### REQUIRED WORK
Once you find the line with "Task: Tap the 獲得アイテムアップ banner text" in the data that follows, repeat it and every line after it exactly, through the line with "Task: Click order number 3 row in table".

EXERCISE DATA START

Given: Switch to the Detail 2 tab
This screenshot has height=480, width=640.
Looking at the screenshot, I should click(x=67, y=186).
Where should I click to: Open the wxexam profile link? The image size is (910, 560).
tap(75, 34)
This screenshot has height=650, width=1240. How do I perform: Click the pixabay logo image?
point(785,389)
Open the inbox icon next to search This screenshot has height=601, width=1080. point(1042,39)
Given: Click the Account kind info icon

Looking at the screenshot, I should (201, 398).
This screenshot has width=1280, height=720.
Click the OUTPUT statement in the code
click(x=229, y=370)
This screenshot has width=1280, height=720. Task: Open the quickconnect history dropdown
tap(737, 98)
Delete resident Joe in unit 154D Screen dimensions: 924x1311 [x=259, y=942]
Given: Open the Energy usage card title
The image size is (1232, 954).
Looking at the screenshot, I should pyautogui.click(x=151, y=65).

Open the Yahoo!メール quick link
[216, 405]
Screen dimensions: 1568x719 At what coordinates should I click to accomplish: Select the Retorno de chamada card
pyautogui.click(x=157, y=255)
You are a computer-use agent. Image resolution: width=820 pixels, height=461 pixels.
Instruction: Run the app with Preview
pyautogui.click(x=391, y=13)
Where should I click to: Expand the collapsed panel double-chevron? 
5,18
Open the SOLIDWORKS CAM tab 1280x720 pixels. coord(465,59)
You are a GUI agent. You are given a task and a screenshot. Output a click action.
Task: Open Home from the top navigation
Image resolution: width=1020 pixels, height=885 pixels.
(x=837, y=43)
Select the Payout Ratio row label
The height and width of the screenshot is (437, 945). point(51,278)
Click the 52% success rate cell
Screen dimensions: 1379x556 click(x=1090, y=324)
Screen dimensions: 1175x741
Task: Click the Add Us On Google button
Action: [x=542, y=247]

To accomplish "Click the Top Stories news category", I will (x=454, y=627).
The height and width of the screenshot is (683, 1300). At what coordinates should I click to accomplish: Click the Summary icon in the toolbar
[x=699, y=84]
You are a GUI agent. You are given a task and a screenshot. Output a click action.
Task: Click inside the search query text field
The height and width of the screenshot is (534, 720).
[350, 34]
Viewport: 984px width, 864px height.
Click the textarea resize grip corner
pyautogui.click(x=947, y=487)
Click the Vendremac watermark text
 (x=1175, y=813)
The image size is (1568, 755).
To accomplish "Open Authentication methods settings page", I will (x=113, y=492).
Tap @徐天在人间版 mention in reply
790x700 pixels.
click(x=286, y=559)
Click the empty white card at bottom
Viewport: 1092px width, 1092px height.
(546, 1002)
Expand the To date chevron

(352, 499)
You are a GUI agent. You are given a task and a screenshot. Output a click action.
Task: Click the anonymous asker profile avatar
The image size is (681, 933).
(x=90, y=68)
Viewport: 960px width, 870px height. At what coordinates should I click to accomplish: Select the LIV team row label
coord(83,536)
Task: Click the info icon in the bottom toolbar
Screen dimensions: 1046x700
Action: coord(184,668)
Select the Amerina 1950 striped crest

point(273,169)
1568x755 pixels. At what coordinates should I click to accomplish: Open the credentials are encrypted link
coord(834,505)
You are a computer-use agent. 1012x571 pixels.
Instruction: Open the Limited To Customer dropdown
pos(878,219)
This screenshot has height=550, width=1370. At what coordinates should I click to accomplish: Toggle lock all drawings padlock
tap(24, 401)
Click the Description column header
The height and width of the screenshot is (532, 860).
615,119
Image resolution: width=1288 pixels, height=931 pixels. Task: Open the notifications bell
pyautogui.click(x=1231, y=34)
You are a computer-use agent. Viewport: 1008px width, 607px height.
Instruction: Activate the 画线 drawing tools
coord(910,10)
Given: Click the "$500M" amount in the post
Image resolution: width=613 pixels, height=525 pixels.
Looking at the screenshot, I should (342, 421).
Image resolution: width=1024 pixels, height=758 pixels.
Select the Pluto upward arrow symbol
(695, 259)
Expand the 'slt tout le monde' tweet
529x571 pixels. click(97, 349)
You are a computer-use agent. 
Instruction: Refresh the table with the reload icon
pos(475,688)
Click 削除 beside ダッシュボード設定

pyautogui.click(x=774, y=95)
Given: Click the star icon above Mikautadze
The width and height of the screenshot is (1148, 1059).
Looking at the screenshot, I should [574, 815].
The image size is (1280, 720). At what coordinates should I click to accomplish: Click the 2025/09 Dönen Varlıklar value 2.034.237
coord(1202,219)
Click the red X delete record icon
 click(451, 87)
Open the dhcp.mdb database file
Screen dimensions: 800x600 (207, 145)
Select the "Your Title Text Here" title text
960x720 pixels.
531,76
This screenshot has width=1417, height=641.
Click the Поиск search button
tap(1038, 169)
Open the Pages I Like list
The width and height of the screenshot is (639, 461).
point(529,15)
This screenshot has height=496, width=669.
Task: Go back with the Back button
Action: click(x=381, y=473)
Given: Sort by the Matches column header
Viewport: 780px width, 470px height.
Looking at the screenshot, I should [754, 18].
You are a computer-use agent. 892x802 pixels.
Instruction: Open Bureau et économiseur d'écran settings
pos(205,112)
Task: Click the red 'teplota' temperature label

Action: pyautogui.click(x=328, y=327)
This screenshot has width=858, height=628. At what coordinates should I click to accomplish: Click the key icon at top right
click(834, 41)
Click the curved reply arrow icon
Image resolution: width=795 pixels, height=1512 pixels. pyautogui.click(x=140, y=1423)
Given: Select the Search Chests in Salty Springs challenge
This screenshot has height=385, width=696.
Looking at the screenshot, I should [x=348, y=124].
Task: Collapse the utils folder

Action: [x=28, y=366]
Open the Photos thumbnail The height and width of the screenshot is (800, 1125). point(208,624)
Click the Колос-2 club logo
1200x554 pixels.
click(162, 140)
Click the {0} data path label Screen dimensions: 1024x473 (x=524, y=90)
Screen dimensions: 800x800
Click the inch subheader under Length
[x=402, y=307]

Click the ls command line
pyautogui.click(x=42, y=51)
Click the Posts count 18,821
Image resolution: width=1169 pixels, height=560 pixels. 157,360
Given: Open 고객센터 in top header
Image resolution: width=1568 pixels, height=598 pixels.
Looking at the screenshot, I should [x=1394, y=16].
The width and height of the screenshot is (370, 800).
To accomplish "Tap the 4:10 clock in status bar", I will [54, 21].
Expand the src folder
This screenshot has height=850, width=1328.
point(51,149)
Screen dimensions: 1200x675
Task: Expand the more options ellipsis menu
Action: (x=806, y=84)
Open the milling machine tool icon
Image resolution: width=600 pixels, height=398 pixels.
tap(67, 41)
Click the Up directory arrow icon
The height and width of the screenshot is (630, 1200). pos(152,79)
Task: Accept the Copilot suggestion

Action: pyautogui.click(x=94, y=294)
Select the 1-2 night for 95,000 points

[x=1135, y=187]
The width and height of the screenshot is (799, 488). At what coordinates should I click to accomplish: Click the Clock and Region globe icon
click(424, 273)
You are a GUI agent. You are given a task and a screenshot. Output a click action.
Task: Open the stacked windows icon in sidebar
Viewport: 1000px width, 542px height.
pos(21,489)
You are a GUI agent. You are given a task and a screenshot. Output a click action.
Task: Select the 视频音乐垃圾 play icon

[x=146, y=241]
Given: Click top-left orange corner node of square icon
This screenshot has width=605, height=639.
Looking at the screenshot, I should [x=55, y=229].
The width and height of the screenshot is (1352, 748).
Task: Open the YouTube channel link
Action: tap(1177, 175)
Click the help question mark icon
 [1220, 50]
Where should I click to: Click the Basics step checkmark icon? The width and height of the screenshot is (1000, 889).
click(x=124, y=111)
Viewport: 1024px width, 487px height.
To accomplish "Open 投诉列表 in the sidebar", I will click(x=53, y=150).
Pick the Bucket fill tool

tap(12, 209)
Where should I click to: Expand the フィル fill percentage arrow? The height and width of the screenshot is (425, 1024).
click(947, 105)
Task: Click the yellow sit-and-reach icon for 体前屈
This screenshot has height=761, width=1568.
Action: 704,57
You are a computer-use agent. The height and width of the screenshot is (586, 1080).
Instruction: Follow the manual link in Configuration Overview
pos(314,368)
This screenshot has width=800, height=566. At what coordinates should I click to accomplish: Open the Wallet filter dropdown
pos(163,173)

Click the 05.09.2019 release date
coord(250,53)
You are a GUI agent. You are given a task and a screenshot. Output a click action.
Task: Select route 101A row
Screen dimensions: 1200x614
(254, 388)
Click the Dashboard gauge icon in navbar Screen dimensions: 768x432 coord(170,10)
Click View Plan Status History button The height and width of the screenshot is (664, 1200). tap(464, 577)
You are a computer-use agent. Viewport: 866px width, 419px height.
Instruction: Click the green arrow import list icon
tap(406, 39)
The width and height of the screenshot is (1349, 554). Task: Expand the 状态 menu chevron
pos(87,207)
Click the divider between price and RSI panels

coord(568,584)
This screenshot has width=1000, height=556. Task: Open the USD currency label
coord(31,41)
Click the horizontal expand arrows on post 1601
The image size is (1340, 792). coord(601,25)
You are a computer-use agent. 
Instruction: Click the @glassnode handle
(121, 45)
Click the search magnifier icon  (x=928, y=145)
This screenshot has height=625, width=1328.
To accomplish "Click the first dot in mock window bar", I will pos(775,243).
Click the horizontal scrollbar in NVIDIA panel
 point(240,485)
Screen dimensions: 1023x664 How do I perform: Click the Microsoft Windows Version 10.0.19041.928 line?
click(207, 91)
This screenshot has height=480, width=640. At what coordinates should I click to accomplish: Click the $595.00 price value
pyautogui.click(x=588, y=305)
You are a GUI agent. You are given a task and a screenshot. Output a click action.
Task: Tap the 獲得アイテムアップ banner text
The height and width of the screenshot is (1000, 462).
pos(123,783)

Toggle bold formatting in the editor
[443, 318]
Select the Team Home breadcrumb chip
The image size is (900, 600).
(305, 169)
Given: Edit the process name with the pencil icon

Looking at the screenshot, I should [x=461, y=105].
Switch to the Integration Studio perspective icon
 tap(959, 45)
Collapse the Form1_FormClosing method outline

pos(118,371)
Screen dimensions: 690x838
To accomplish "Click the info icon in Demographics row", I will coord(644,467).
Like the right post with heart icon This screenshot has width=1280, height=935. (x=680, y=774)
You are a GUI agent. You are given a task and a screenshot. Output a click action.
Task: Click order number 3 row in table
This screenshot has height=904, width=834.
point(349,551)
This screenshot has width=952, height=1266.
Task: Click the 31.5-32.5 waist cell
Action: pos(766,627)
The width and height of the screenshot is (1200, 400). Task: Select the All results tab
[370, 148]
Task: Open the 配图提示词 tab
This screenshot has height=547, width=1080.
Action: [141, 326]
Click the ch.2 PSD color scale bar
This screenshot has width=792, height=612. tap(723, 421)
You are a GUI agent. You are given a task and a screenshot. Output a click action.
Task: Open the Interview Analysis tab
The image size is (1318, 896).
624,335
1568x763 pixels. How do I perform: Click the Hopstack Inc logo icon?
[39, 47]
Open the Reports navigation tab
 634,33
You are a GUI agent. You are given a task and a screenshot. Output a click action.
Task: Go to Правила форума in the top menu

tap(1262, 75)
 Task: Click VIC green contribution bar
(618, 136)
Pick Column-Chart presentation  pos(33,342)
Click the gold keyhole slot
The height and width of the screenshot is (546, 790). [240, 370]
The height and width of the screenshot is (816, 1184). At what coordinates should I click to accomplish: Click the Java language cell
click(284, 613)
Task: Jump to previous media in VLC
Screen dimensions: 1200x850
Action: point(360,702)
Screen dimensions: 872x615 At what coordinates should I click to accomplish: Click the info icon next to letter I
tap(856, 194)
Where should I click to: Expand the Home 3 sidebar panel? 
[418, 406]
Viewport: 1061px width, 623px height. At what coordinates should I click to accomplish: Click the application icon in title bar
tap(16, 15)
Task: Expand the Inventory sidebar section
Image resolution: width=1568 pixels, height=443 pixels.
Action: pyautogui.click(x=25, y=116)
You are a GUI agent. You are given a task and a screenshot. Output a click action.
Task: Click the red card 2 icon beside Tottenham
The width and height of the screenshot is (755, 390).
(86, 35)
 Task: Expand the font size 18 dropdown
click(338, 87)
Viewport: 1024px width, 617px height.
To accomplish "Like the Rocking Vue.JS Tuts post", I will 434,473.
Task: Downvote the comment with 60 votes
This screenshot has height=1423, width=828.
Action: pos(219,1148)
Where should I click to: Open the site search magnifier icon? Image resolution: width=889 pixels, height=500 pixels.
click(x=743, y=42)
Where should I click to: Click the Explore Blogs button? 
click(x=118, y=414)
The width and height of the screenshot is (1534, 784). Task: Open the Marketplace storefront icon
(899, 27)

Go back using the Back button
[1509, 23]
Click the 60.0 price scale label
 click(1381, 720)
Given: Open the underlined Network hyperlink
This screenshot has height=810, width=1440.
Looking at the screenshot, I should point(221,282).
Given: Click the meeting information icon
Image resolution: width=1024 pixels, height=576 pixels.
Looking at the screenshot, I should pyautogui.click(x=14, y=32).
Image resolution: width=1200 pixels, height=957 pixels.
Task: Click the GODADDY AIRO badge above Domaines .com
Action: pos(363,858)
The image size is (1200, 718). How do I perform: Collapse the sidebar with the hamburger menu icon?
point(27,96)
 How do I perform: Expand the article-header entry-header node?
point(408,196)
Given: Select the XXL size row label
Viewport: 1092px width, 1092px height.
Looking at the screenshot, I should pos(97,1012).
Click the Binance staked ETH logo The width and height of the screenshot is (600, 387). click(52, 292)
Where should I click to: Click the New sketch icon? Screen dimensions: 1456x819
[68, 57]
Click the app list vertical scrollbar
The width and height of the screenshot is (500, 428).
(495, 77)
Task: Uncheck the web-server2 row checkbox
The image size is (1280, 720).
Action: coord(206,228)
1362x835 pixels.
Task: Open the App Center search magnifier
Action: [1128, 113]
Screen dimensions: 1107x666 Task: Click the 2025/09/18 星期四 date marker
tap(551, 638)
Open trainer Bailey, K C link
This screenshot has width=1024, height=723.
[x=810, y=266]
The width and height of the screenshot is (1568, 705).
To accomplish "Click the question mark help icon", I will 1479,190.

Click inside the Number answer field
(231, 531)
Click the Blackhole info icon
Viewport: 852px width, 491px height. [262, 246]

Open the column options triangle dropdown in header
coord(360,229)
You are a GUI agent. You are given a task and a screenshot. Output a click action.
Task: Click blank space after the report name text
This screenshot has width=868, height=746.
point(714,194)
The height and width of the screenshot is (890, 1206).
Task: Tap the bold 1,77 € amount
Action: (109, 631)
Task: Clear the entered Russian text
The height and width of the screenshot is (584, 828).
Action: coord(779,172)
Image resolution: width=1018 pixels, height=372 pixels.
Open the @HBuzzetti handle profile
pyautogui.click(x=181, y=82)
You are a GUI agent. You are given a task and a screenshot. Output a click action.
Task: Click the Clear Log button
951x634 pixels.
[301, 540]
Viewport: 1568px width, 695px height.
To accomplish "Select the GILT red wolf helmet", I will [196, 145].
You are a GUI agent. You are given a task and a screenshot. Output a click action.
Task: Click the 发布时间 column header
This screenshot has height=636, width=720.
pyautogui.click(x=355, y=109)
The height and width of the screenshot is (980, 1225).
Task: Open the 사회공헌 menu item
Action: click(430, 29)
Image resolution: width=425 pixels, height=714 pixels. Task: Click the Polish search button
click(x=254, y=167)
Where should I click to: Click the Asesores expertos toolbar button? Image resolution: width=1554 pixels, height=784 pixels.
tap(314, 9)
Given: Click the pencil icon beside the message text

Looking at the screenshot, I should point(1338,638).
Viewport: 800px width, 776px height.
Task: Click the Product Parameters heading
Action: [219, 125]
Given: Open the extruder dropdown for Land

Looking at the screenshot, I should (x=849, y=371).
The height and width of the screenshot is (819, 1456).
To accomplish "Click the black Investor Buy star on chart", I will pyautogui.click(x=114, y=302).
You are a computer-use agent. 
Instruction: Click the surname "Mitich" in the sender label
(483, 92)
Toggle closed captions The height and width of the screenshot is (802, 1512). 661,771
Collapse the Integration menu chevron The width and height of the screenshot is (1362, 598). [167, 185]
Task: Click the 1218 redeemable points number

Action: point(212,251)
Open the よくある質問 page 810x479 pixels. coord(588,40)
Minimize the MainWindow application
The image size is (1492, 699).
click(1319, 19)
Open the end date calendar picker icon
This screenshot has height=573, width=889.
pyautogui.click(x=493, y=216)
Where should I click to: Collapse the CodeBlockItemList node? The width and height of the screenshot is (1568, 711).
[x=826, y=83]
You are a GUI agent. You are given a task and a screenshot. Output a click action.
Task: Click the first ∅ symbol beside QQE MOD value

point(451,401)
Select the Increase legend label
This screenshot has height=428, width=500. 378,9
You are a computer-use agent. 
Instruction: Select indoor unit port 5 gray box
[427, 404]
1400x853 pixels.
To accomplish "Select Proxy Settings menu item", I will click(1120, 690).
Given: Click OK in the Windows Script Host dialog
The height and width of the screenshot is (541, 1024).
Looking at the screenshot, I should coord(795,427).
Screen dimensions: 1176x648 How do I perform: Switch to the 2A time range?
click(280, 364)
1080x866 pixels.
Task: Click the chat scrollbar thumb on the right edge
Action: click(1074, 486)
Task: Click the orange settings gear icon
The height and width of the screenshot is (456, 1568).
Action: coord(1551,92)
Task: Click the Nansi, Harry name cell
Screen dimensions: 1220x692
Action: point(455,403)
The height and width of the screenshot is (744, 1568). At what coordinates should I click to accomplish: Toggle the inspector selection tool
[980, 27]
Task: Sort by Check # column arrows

EXERCISE DATA END

### TASK SOLUTION
Task: Tap the 獲得アイテムアップ banner text
The height and width of the screenshot is (1000, 462).
pos(123,783)

Toggle bold formatting in the editor
[443, 318]
Select the Team Home breadcrumb chip
The image size is (900, 600).
(305, 169)
Given: Edit the process name with the pencil icon

Looking at the screenshot, I should [x=461, y=105].
Switch to the Integration Studio perspective icon
 tap(959, 45)
Collapse the Form1_FormClosing method outline

pos(118,371)
Screen dimensions: 690x838
To accomplish "Click the info icon in Demographics row", I will coord(644,467).
Like the right post with heart icon This screenshot has width=1280, height=935. (x=680, y=774)
You are a GUI agent. You are given a task and a screenshot. Output a click action.
Task: Click order number 3 row in table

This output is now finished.